──────── MATERIAL SHOWN

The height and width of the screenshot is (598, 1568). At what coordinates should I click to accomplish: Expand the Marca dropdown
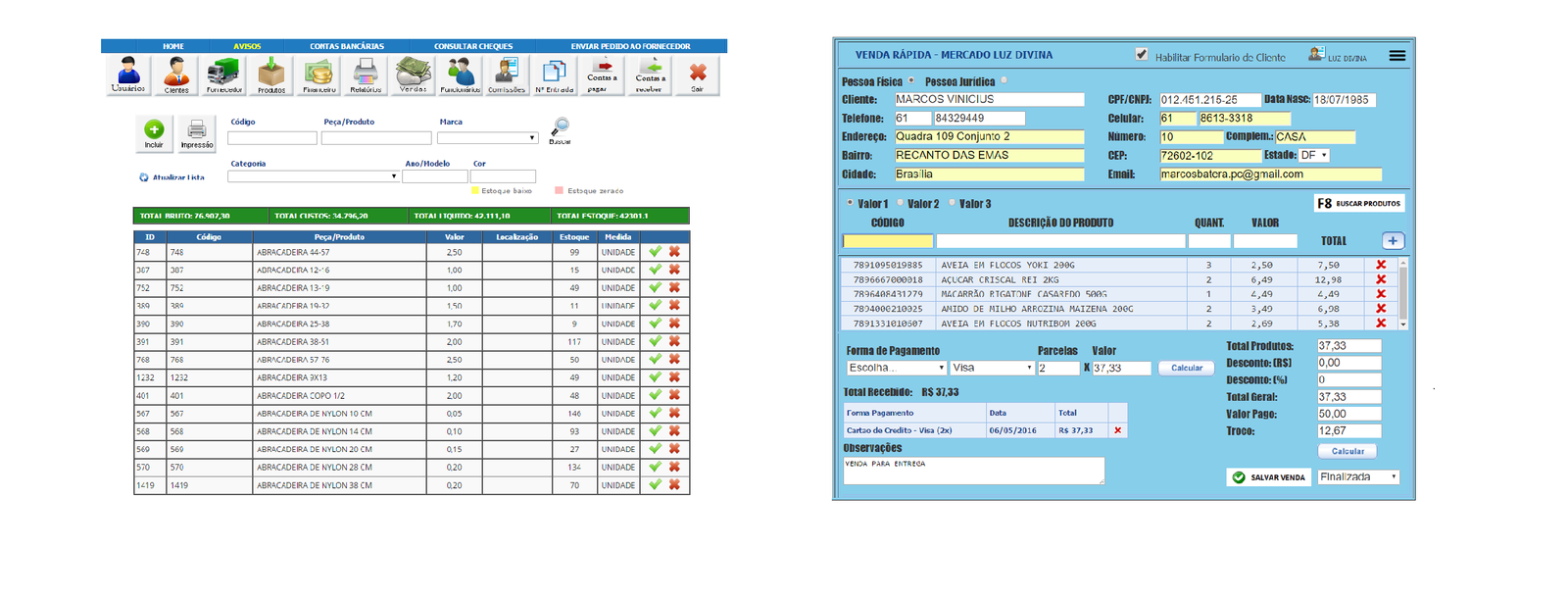(488, 138)
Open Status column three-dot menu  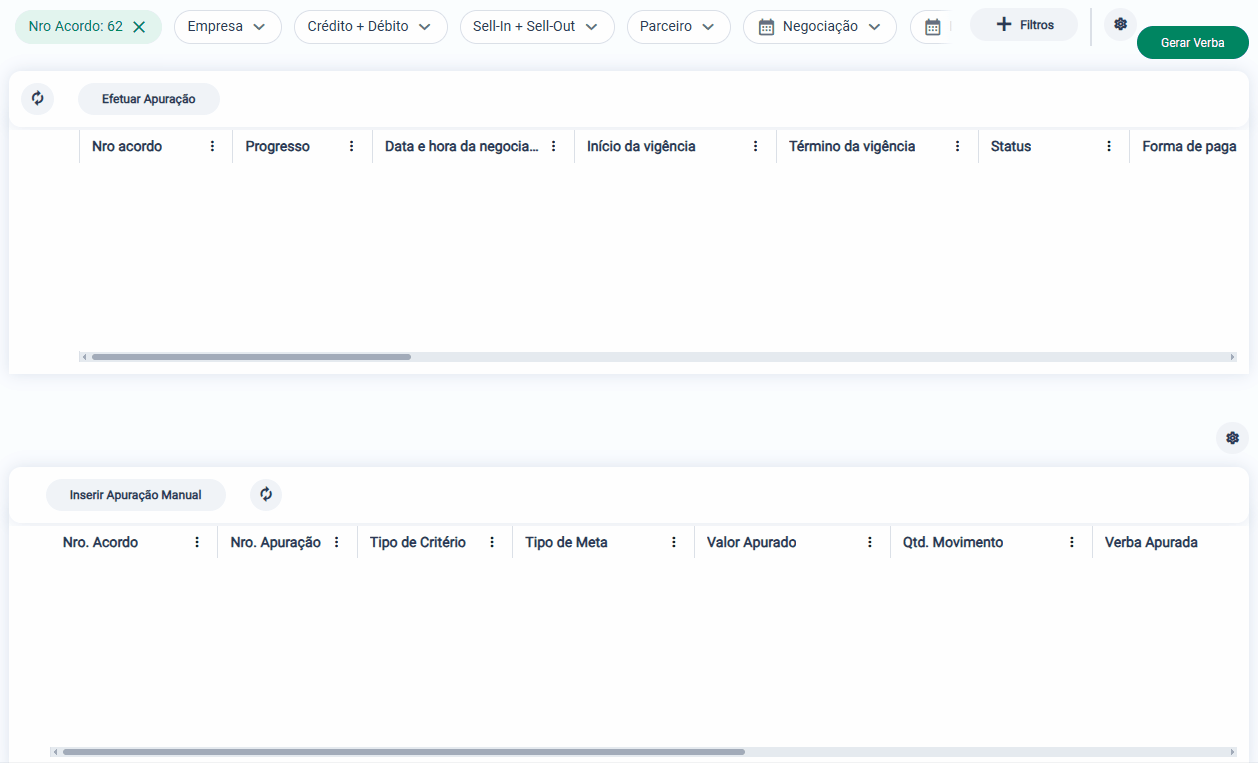1109,146
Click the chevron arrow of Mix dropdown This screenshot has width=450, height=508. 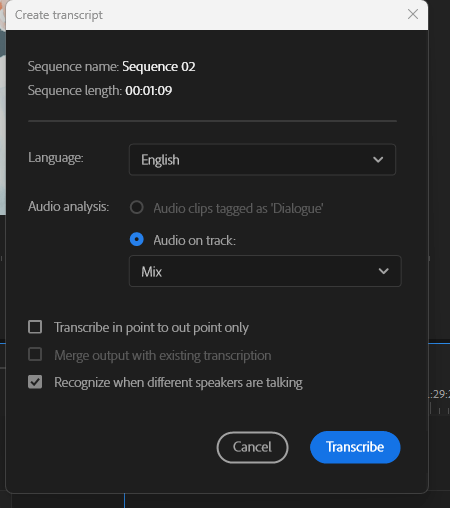tap(384, 271)
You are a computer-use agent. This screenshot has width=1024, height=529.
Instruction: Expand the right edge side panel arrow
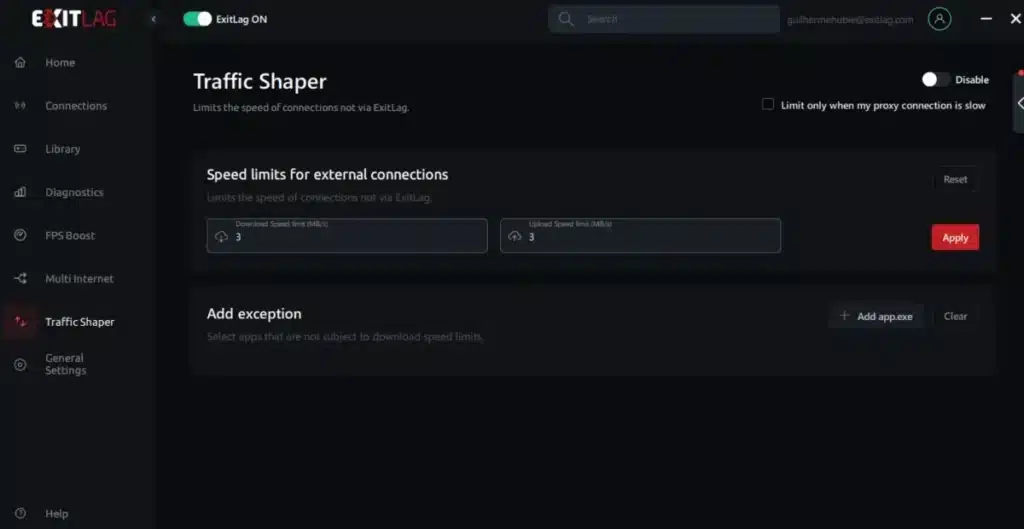point(1019,103)
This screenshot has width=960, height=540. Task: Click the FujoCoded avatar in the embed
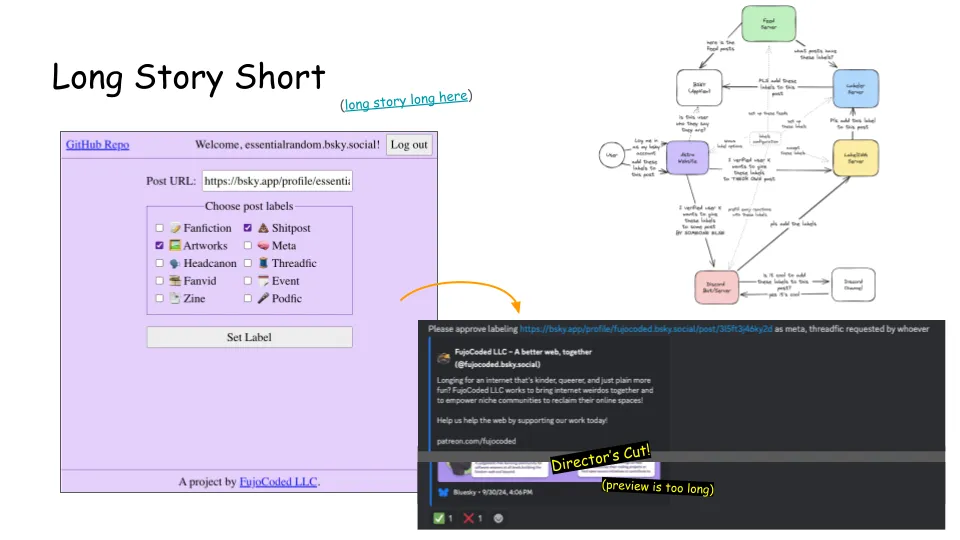[444, 358]
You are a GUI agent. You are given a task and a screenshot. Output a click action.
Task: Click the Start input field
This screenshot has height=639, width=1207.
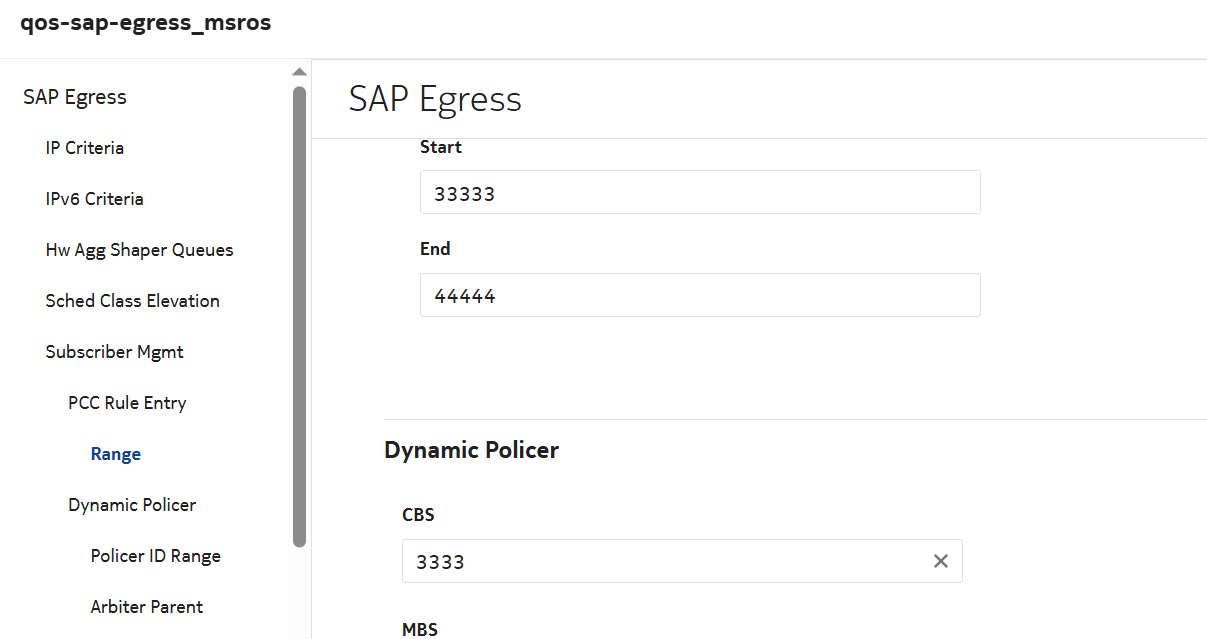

────────────────

Write each line exactly as it appears, from the line that holds "You are a GUI" through the closing line of the data above, and leave every picture out.

▶ RESPONSE AREA
You are a GUI agent. You are given a task and a screenshot. Output a click action.
Task: Click the Start input field
This screenshot has height=639, width=1207.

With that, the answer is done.